Task statement: Exactly and only the lines from the line holding "You are a GUI" to the end of the records should be reproduced. Leave pictures out.

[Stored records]
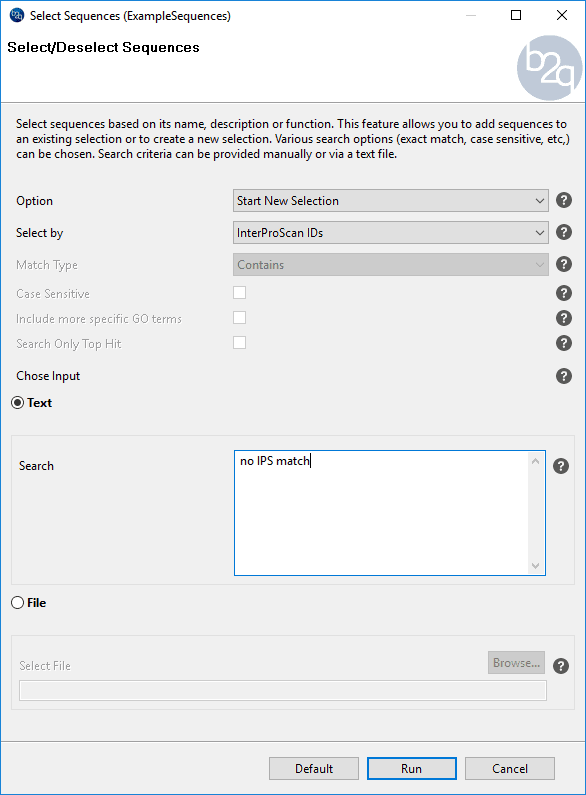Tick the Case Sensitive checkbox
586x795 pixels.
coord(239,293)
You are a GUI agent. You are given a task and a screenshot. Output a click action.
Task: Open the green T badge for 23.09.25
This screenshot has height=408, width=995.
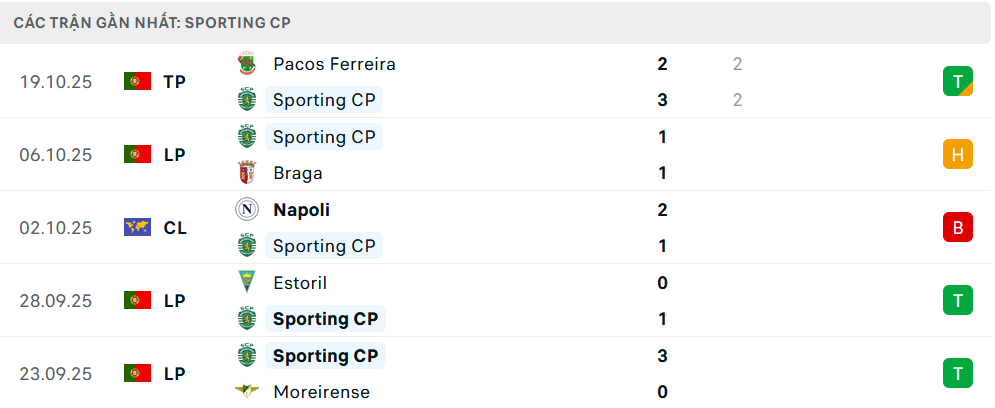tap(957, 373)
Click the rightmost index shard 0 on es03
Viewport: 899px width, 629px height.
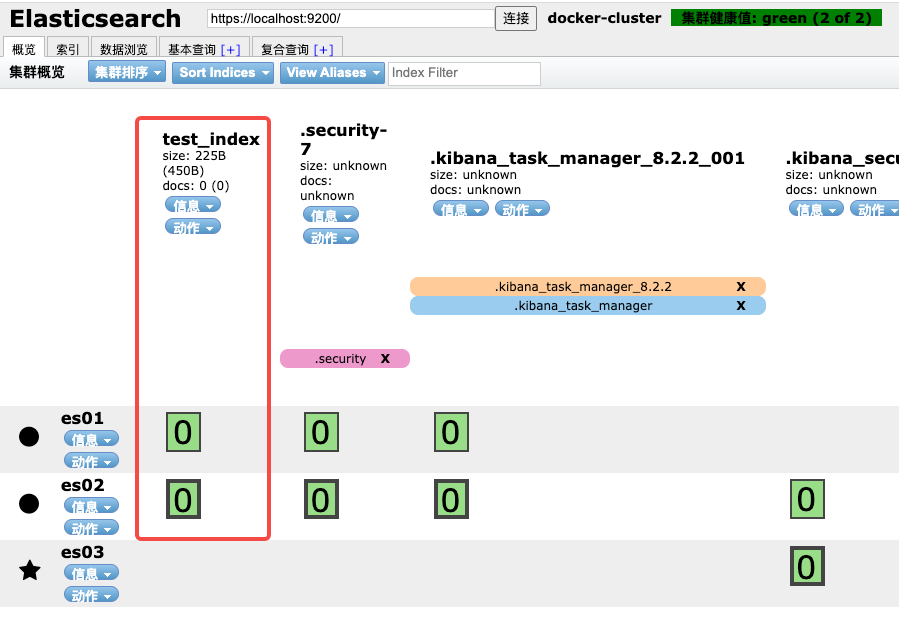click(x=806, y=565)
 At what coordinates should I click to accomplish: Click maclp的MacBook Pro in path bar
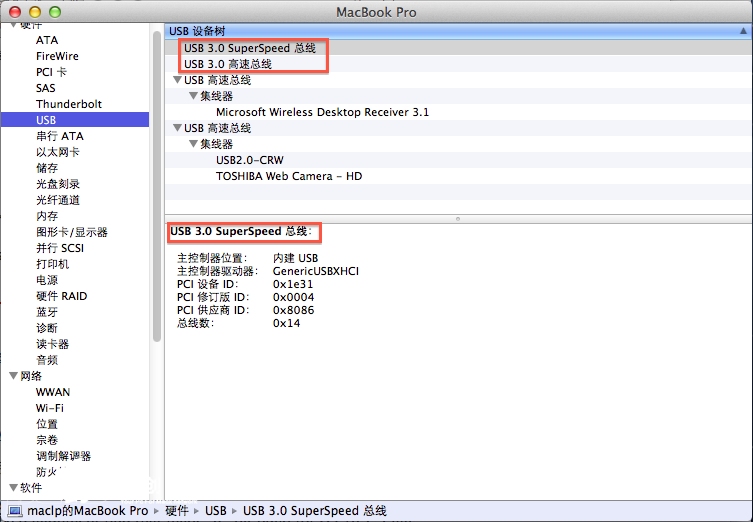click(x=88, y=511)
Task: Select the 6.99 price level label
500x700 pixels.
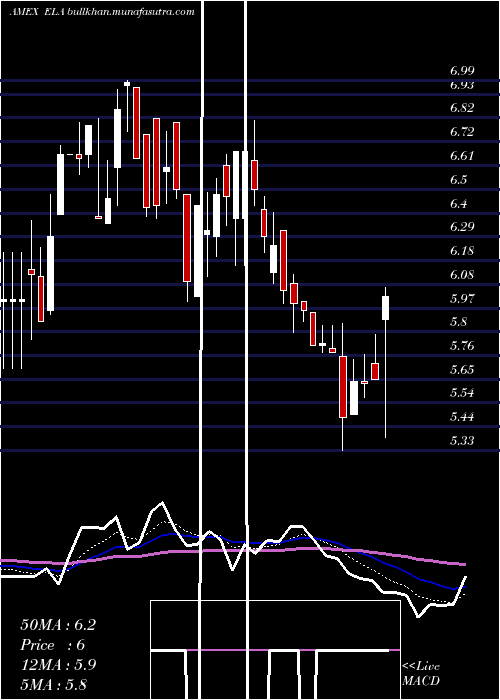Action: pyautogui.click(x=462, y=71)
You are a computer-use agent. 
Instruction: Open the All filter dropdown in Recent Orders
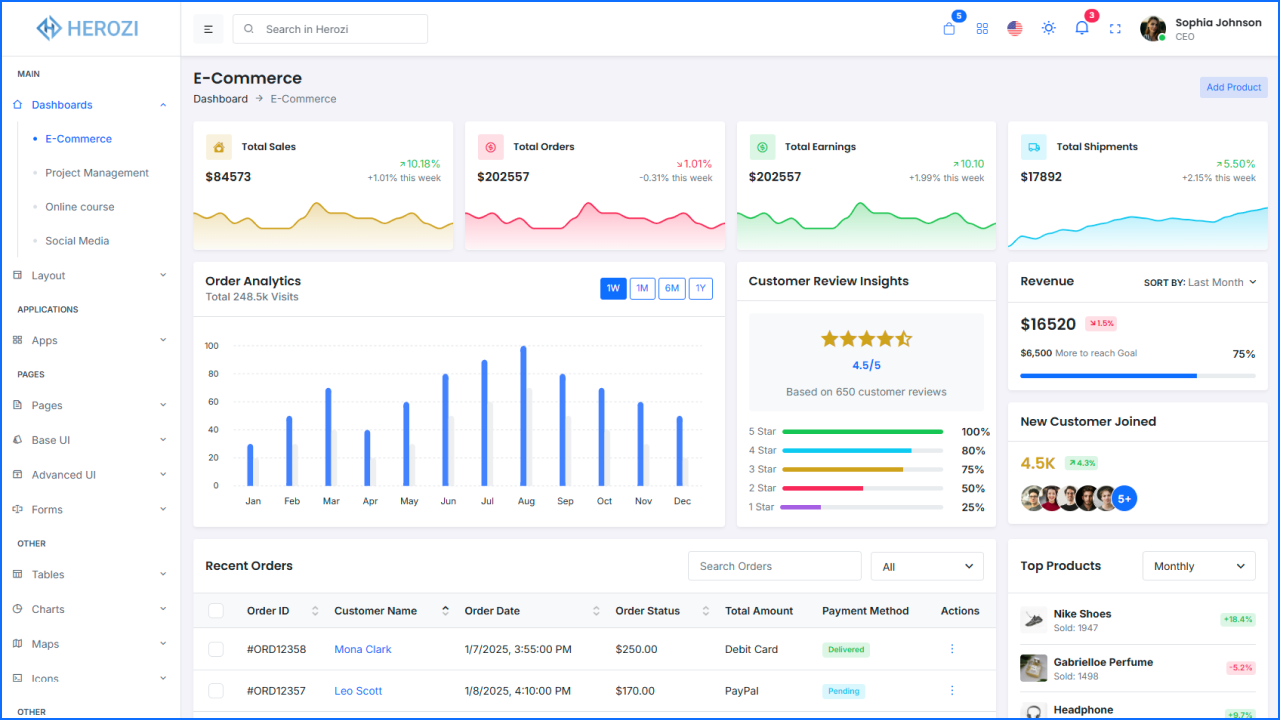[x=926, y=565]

Output of the task:
You are a GUI agent. You are given a task and a screenshot. Output a click action.
Task: Open the green T badge for 23.09.25
This screenshot has height=408, width=995.
tap(957, 373)
Click the rightmost index shard 0 on es03
Viewport: 899px width, 629px height.
click(x=806, y=565)
 At what coordinates should I click to accomplish: Click maclp的MacBook Pro in path bar
click(x=88, y=511)
Task: Select the 6.99 price level label
500x700 pixels.
Action: pyautogui.click(x=462, y=71)
You are a computer-use agent. 
Instruction: Open the All filter dropdown in Recent Orders
[x=926, y=565]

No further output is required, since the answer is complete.